It’s been the cornerstone of Jerry Brown’s agenda since the day he returned to the California governor’s office: win voter approval of a tax measure to bring an end to the state’s years of never-ending budget deficits. After a campaign full of twists and turns, voters approved the governor’s sales and income tax measure, Proposition 30, by 54 percent to 46 percent – but not without a suspenseful Election Night.
Californians usually don’t go for statewide tax measures. They’ve rejected them the last seven times they’ve seen them on the ballot. And late into Election Night, Prop 30’s fate was far from certain. Early returns showed the measure trailing, then pulling even. Then, just as it took a narrow lead after 11pm, Governor Brown took the stage at the Sheraton Hotel in downtown Sacramento.
“Well, here we are. We have a vote of the people – I think the only place in America where a state actually said, let’s raise our taxes for our kids, for our schools, for our California dream.”
It sounded like a victory speech. “We had to overcome a lot of obstacles – we overcame ’em. Yes on 30, yes on our kids, yes on California! We’re all in it together. Thank you very much!.”
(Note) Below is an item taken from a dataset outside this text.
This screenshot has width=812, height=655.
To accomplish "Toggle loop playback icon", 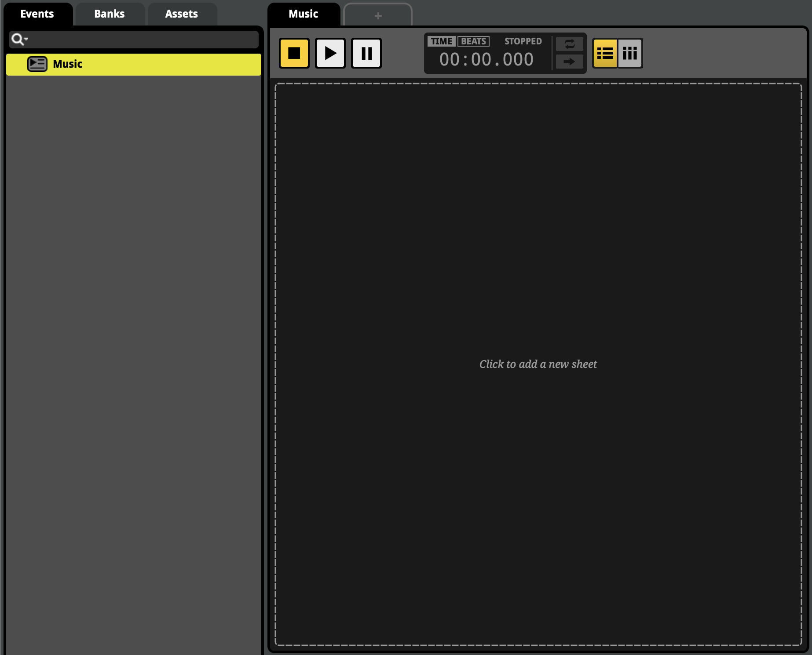I will [569, 44].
Yet at that moment, less than half of the votes had actually been counted. And opponents like Aaron McLear with the “No on 30” campaign held out hope a while longer.
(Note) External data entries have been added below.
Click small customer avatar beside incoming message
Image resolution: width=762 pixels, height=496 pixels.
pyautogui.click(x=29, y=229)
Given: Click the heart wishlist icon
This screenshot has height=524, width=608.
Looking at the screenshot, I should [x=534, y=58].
“I thin it’s too early to tell. It’s just after midnight on Election Night. We have a lot of counties to go.”
It wasn’t until after 3:00 a.m. that the Associated Press officially declared Prop 30’s passage.
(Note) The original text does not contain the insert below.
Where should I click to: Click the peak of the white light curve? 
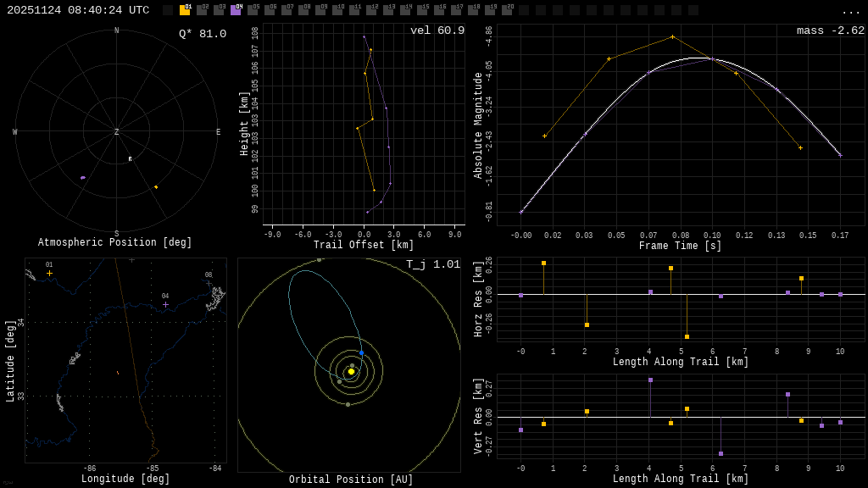coord(697,58)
That passage was in doubt for much of the campaign. Polls showed support for the measure dropping below 50 percent amid attacks from the “No” campaign and a rival tax measure. Six billion dollars of automatic budget cuts loomed. But a few weeks ago, Prop 30 started to rebound – and the governor himself was a big reason why. After staying below the radar well into October, the 74-year-old Brown began a relentless string of campaign events and recorded TV ads. “Yes on 30” strategist Dan Newman:
“Clearly, there’s nobody like the governor out there talking to the people. People understand he’s been around the mulberry bush a few times. They trust him. He came into office, made a clear promise that he would fix the budget, wouldn’t raise revenue without a vote of the people. And now he’s walking the walk.”
Even then, Democrats and their union allies had to pull out all the stops to push Prop 30 across the finish line.
Ali Cooper with the Sacramento Central Labor Council spent the afternoon turning out voters with his wife and two young kids. Cooper worked from a list of people already identified as supporters – but who precinct records showed had not yet voted.
“Most these people have been identified as supporting our issues. And now it’s just a matter of encouraging them and making certain they understand the race will be close and that what makes the difference in winning or losing is them pulling away for 10 min and going to the polls.”
Aaron McLear with the “No on 30” campaign said that get-out-the-vote effort was one of three key advantages that led Prop 30 to victory.
“One is the 5-to-1 money advantage, that’s tough to overcome. Two, the bully pulpit of Jerry Brown, which he used very effectively these last three weeks. And third, the infrastructure. We don’t have a political party on our side like they do with the Democrats as effective at winning elections and turning out the vote. You couple that with a union operation – they had a get-out-the-vote operation that we just couldn’t match.”
There were also two other tax measures on the ballot. Voters rejected the initiative pushed by education advocate Molly Munger. Despite Munger’s $44 million, Prop 38 barely picked up a quarter of the vote. Meanwhile, Prop 39 passed with 60 percent of the vote. That measure will end a tax break that favors out-of-state businesses, which could bring the state an extra billion dollars a year. But Prop 30 was always the headliner – and the headlines for Jerry Brown this morning are good ones.